The Canadian dollar closed down two cents Thursday amid a flight to the U.S. dollar.

The loonie's official Bank of Canada close was 97.33 cents US, down 2.08 cents.

On Wednesday, the loonie closed below parity with the U.S. dollar for the first time since late January of this year.

The heavy shift into the U.S dollar began after the U.S. Federal Reserve announced a plan aimed to push down longer-term U.S. borrowing costs. However, the Fed also warned of "significant downside risks to the economic outlook, including strains in global financial markets."

Traders also worried above a slowing Chinese economy. Bank HSBC reported that its preliminary China manufacturing purchasing managers' index fell to a two-month low in September.

Camilla Sutton, chief currency strategist at Scotia Capital, said several trends are making markets nervous, and investors are moving away from riskier assets like commodities and the Canadian dollar and into the bonds denominated in U.S. dollars, which are the easiest to sell.

"We have global growth expectations coming lower, both from what the Federal Reserve said yesterday in terms of there being significant downside risks, as well as overnight in China we’ve got a weaker-than-expected PMI that essentially tells us that China’s manufacturing base is a little bit weaker than we thought, and we have ongoing risks coming out of Europe and the markets are all en masse trying to scale back," she told CBC News.

"There still could easily be more weakness in the Canadian dollar in the days and even weeks ahead.

"Most of the currencies are very weak against the U.S. dollar, which creates some wild and exciting times," she said

"We have to see this period of risk aversion play out before we have a real idea of where the Canadian dollar is going to settle over the next three months."

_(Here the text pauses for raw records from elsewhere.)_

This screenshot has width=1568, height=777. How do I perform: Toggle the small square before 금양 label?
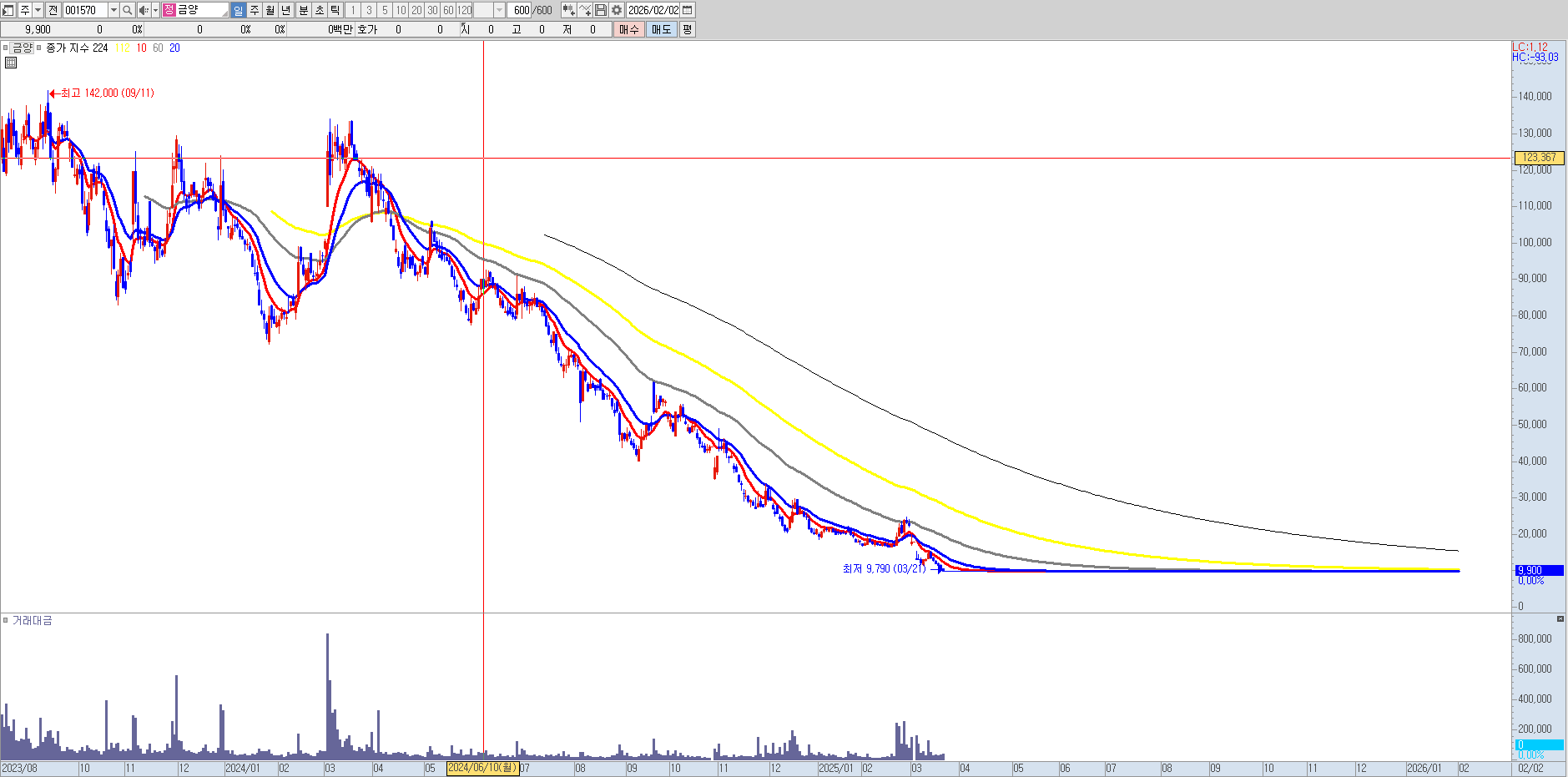click(6, 48)
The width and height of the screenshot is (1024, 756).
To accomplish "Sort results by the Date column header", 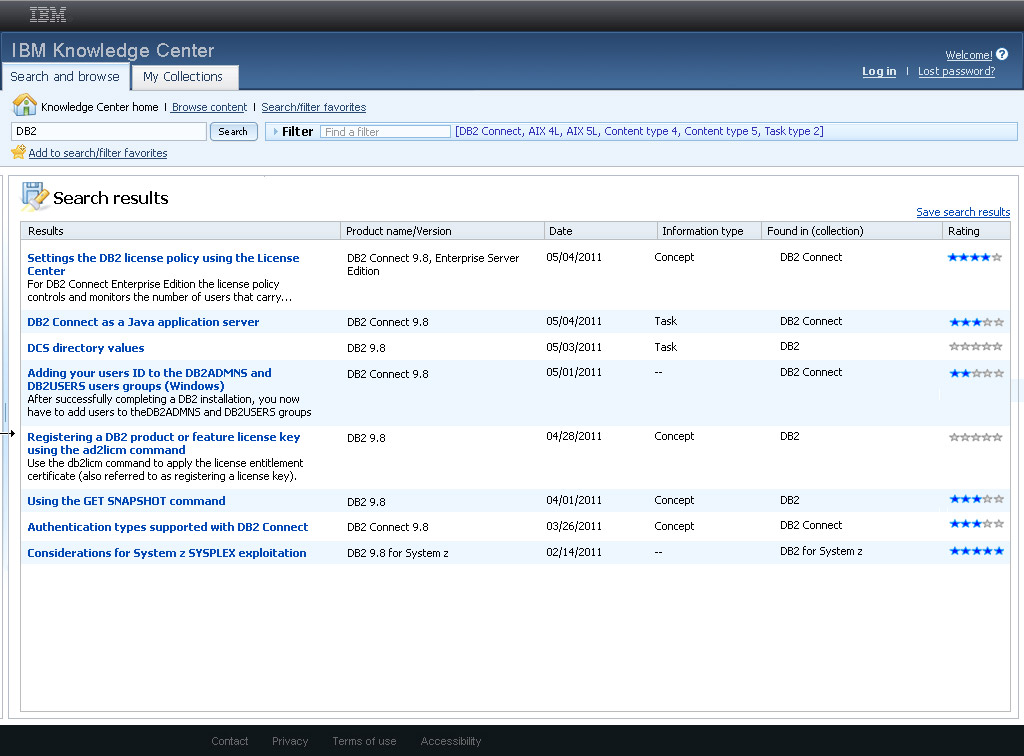I will pyautogui.click(x=561, y=231).
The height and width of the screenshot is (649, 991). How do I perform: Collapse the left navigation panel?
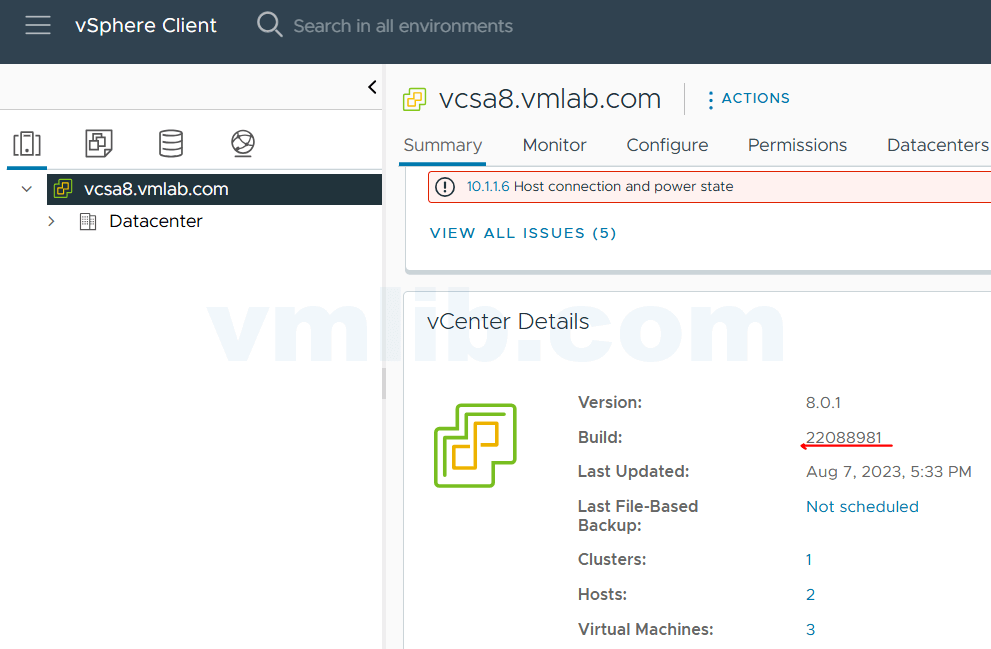pyautogui.click(x=372, y=87)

'Most of the currencies are very weak against the U.S. dollar, which creates some wild and exciting times.'—Camilla Sutton, chief currency strategist, Scotia Capital

The dollar's decline makes Canadian workers and goods appear cheaper, helping to spur the economy, but it also highlights the growing fear that another global recession could be occurring.

"The decline in the currency itself is good news for manufacturing and anything else that we sell to foreigners. The bad news is the context for the dollar's fall is the fear of another world problem that would make things worse," said Jim Stanford, an economist at the Canadian Autoworkers Union.

Bruce Cran, president of the Consumers' Association of Canada, said the loonie is still close enough to parity that it likely won't have much impact on consumer behaviour — Canadians will continue to travel and cross-border shop, even though they're getting less bang for their buck.

"I wouldn't expect that type of drop to have any effect at all, after all, it's been up to $1.04 to $1.06 recently and that hasn't provided any relief for consumers."

For consumers, a loonie below parity raises the cost of both everyday expenses, such as the cost of imported produce at local supermarkets, and sporadic splurges, such as international travel packages.

A lower loonie isn't necessarily bad for the travel industry because it stimulates the economy, increasing Canadians' willingness to spend on luxuries, said David McCaig, president of the Association of Canadian Travel Agencies.

"A lower loonie may help businesses, which means that you're still employed, which means that you have money and vacation time to go on holiday," he said.

Travel agencies have been reporting strong sales of winter break travel packages, which were booked when the loonie was higher, he said.

"Obviously, if it dropped down to 85 cents or something that's a much different story," he added.